I'm Not Who You Think I Am
- Paperback edition cover
- Author: Peg Kehret
- Illustrator: ?
- Cover artist: ?
- Language: English
- Genre: Young adult novel
- Publisher: Dutton Juvenile
- Publication date: April 1, 1999
- Publication place: United States
- Media type: Print (Hardback & Paperback)
- Pages: 154 pp
- ISBN: 0-525-46153-1
- OCLC: 39727785
- LC Class: PZ7.K2518 Iae 1999
- Preceded by: The Blizzard Disaster (Frightmares Series) (1998)
- Followed by: Shelter Dogs (1999)

= I'm Not Who You Think I Am =

Book by Peg Kehret

I'm Not Who You Think I Am is an American novel for young adults by Peg Kehret, published in 1999.

==Plot==
Thirteen-year-old Ginger becomes the target of a disturbed lady who believes that Ginger is her daughter.
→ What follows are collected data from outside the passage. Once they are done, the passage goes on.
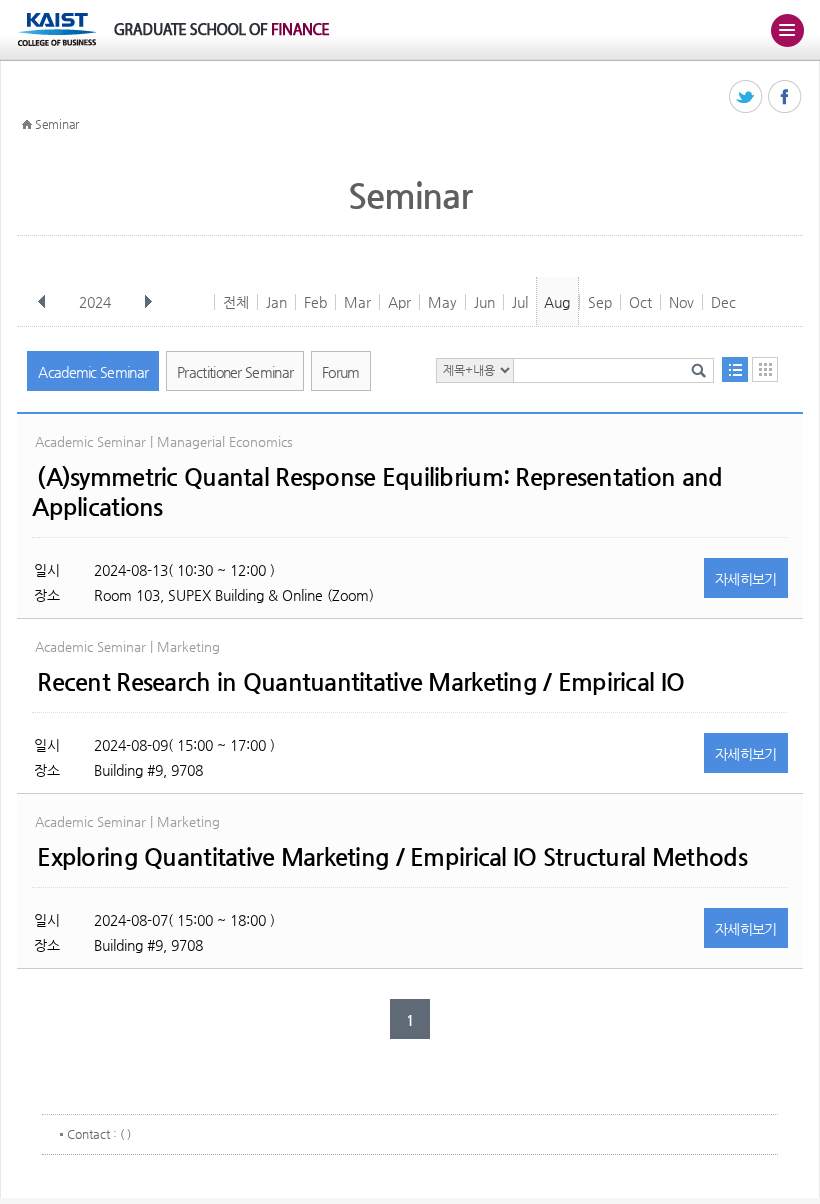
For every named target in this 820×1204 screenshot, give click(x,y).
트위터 (746, 97)
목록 (735, 369)
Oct (640, 302)
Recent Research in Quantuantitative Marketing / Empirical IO (360, 682)
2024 (95, 302)
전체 (236, 302)
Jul (520, 302)
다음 (148, 302)
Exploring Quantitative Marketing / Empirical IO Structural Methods (391, 857)
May (442, 302)
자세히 (746, 579)
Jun (484, 302)
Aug (557, 302)
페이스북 (785, 97)
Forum (341, 372)
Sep (600, 302)
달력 (765, 369)
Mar (357, 302)
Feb (315, 302)
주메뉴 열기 (787, 30)
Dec (723, 302)
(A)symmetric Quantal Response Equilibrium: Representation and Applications (377, 492)
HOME (27, 125)
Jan (276, 302)
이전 (42, 302)
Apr (399, 302)
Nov (681, 302)
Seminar (57, 124)
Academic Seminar (93, 372)
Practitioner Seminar (235, 372)
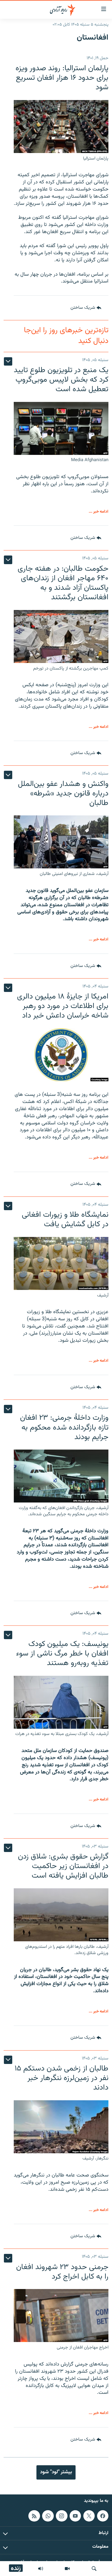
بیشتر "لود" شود (56, 2472)
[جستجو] (94, 2568)
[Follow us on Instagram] (61, 2516)
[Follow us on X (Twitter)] (89, 2516)
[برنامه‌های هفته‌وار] (41, 2568)
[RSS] (34, 2516)
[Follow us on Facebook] (102, 2516)
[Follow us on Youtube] (75, 2516)
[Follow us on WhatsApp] (47, 2516)
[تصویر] (67, 2568)
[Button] (85, 307)
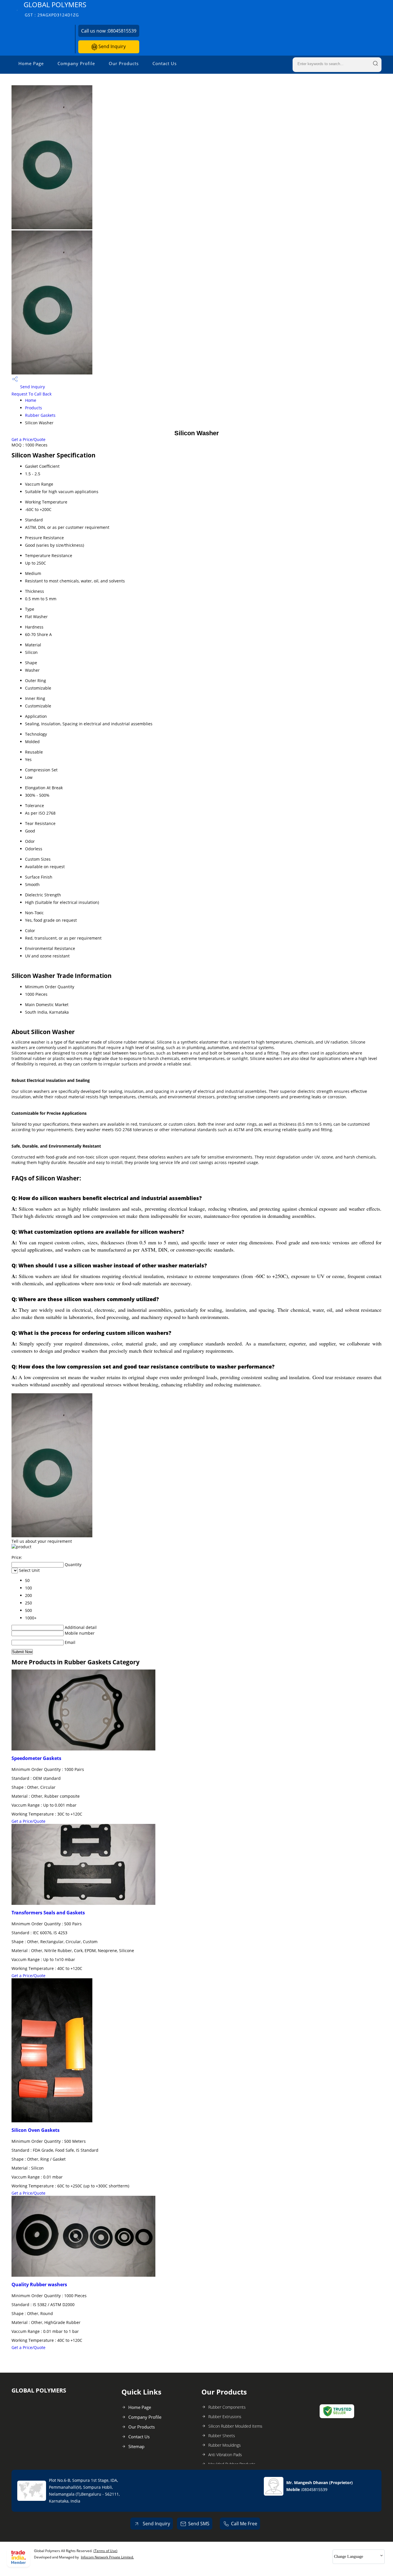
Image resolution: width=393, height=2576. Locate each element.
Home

Ginger becomes distressed when the woman, Joyce, begins to stalk her. Joyce uses the help of her brother-in-law, while Ginger's parents are out of town, to speak to Ginger and convince Ginger to go with Joyce.

==Reception==
Kirkus Reviews finds "While the story reads like a thriller, the character development and moral dilemmas add depth and substance." while Publishers Weekly says "Thriller buffs may be disappointed by the thin characterizations and contrivances, ... most readers will want to stick around long enough to see how she escapes Joyce's clutches."